Exercise objective >>
Return the records exactly, keeping every line as it is.

Input material >>
########

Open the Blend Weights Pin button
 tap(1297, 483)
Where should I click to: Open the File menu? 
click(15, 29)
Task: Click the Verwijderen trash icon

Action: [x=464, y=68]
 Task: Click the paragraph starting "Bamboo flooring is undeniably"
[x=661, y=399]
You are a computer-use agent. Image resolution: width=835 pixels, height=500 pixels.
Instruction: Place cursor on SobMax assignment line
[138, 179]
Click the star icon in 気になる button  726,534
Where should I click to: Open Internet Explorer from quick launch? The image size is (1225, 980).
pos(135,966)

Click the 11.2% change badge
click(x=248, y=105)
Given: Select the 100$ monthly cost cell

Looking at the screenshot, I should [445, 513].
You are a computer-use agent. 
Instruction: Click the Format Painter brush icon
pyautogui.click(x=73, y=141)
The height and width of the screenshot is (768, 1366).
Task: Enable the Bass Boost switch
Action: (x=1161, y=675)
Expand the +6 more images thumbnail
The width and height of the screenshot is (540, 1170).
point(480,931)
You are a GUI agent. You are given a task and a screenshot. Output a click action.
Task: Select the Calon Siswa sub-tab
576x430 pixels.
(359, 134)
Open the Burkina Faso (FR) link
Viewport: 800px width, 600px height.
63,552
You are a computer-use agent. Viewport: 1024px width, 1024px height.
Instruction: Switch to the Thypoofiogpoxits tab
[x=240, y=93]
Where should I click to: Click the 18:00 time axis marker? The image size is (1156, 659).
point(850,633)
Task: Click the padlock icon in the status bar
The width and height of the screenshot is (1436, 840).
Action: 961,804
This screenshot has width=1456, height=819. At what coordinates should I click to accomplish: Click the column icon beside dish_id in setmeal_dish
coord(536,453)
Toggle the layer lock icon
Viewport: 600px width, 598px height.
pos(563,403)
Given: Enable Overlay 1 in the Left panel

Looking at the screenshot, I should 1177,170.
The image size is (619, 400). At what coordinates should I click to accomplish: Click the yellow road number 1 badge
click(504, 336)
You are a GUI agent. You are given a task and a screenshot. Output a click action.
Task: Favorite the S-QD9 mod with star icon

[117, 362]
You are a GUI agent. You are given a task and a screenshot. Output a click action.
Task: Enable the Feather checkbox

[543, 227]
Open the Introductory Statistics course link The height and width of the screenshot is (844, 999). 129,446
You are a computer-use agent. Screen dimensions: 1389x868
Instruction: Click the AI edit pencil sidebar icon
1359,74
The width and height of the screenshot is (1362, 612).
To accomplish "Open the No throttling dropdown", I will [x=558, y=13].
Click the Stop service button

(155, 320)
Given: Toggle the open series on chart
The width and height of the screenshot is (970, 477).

########

Finished exercise >>
Open the Blend Weights Pin button
 tap(1297, 483)
Where should I click to: Open the File menu? 
click(15, 29)
Task: Click the Verwijderen trash icon

Action: [x=464, y=68]
 Task: Click the paragraph starting "Bamboo flooring is undeniably"
[x=661, y=399]
You are a computer-use agent. Image resolution: width=835 pixels, height=500 pixels.
Instruction: Place cursor on SobMax assignment line
[138, 179]
Click the star icon in 気になる button  726,534
Where should I click to: Open Internet Explorer from quick launch? The image size is (1225, 980).
pos(135,966)

Click the 11.2% change badge
click(x=248, y=105)
Given: Select the 100$ monthly cost cell

Looking at the screenshot, I should [445, 513].
You are a computer-use agent. 
Instruction: Click the Format Painter brush icon
pyautogui.click(x=73, y=141)
The height and width of the screenshot is (768, 1366).
Task: Enable the Bass Boost switch
Action: (x=1161, y=675)
Expand the +6 more images thumbnail
The width and height of the screenshot is (540, 1170).
point(480,931)
You are a GUI agent. You are given a task and a screenshot. Output a click action.
Task: Select the Calon Siswa sub-tab
576x430 pixels.
(359, 134)
Open the Burkina Faso (FR) link
Viewport: 800px width, 600px height.
63,552
You are a computer-use agent. Viewport: 1024px width, 1024px height.
Instruction: Switch to the Thypoofiogpoxits tab
[x=240, y=93]
Where should I click to: Click the 18:00 time axis marker? The image size is (1156, 659).
point(850,633)
Task: Click the padlock icon in the status bar
The width and height of the screenshot is (1436, 840).
Action: 961,804
This screenshot has width=1456, height=819. At what coordinates should I click to accomplish: Click the column icon beside dish_id in setmeal_dish
coord(536,453)
Toggle the layer lock icon
Viewport: 600px width, 598px height.
pos(563,403)
Given: Enable Overlay 1 in the Left panel

Looking at the screenshot, I should 1177,170.
The image size is (619, 400). At what coordinates should I click to accomplish: Click the yellow road number 1 badge
click(504, 336)
You are a GUI agent. You are given a task and a screenshot. Output a click action.
Task: Favorite the S-QD9 mod with star icon

[117, 362]
You are a GUI agent. You are given a task and a screenshot. Output a click action.
Task: Enable the Feather checkbox

[543, 227]
Open the Introductory Statistics course link The height and width of the screenshot is (844, 999). 129,446
You are a computer-use agent. Screen dimensions: 1389x868
Instruction: Click the AI edit pencil sidebar icon
1359,74
The width and height of the screenshot is (1362, 612).
To accomplish "Open the No throttling dropdown", I will [x=558, y=13].
Click the Stop service button

(155, 320)
Given: Toggle the open series on chart
The width and height of the screenshot is (970, 477).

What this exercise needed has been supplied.